Nothing other than the lines from the one containing "The width and height of the screenshot is (640, 580)." through the close of the entries below should be printed, each exactly.

Provided records >>
####################

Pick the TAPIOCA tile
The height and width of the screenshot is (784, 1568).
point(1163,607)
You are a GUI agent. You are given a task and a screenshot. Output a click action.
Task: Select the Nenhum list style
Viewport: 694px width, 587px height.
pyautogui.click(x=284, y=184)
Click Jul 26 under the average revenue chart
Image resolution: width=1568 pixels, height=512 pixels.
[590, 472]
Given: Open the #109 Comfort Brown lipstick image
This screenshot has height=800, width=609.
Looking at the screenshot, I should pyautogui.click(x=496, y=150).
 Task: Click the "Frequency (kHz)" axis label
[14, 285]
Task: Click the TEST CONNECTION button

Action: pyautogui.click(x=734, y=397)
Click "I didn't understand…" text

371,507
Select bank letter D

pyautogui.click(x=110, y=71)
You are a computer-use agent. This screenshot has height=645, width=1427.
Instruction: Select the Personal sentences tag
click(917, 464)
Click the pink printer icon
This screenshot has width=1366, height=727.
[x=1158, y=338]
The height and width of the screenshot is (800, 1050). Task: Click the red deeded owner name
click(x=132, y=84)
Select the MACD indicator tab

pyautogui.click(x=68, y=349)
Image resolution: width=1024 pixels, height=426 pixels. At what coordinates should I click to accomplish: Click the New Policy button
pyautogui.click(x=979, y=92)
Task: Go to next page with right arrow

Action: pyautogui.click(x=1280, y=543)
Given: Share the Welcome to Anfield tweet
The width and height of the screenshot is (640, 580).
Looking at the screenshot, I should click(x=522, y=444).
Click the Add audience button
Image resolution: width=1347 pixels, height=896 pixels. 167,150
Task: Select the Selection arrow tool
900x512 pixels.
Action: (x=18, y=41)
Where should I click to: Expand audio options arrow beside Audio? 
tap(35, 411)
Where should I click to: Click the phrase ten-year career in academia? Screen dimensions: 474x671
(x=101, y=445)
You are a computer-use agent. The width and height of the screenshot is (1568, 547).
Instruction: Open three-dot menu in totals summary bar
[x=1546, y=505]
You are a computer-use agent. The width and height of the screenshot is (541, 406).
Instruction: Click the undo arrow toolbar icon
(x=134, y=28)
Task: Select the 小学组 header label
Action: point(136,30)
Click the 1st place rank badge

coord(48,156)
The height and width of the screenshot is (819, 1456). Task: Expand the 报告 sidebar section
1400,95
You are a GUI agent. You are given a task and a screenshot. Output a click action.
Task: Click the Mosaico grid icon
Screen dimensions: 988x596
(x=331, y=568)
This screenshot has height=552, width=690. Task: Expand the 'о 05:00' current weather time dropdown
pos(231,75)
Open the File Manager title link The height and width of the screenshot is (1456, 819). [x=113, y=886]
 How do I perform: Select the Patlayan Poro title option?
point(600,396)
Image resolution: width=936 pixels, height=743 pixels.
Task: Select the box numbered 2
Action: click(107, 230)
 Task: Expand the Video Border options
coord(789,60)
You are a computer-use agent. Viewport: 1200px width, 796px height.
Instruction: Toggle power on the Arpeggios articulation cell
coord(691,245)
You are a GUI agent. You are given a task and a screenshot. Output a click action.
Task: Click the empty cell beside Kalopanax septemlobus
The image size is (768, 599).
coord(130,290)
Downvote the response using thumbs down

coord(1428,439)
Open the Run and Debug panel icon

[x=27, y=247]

####################

Solution for this problem >>
The width and height of the screenshot is (640, 580).
Looking at the screenshot, I should click(x=522, y=444).
Click the Add audience button
Image resolution: width=1347 pixels, height=896 pixels. 167,150
Task: Select the Selection arrow tool
900x512 pixels.
Action: (x=18, y=41)
Where should I click to: Expand audio options arrow beside Audio? 
tap(35, 411)
Where should I click to: Click the phrase ten-year career in academia? Screen dimensions: 474x671
(x=101, y=445)
You are a computer-use agent. The width and height of the screenshot is (1568, 547).
Instruction: Open three-dot menu in totals summary bar
[x=1546, y=505]
You are a computer-use agent. The width and height of the screenshot is (541, 406).
Instruction: Click the undo arrow toolbar icon
(x=134, y=28)
Task: Select the 小学组 header label
Action: point(136,30)
Click the 1st place rank badge

coord(48,156)
The height and width of the screenshot is (819, 1456). Task: Expand the 报告 sidebar section
1400,95
You are a GUI agent. You are given a task and a screenshot. Output a click action.
Task: Click the Mosaico grid icon
Screen dimensions: 988x596
(x=331, y=568)
This screenshot has height=552, width=690. Task: Expand the 'о 05:00' current weather time dropdown
pos(231,75)
Open the File Manager title link The height and width of the screenshot is (1456, 819). [x=113, y=886]
 How do I perform: Select the Patlayan Poro title option?
point(600,396)
Image resolution: width=936 pixels, height=743 pixels.
Task: Select the box numbered 2
Action: click(107, 230)
 Task: Expand the Video Border options
coord(789,60)
You are a computer-use agent. Viewport: 1200px width, 796px height.
Instruction: Toggle power on the Arpeggios articulation cell
coord(691,245)
You are a GUI agent. You are given a task and a screenshot. Output a click action.
Task: Click the empty cell beside Kalopanax septemlobus
The image size is (768, 599).
coord(130,290)
Downvote the response using thumbs down

coord(1428,439)
Open the Run and Debug panel icon

[x=27, y=247]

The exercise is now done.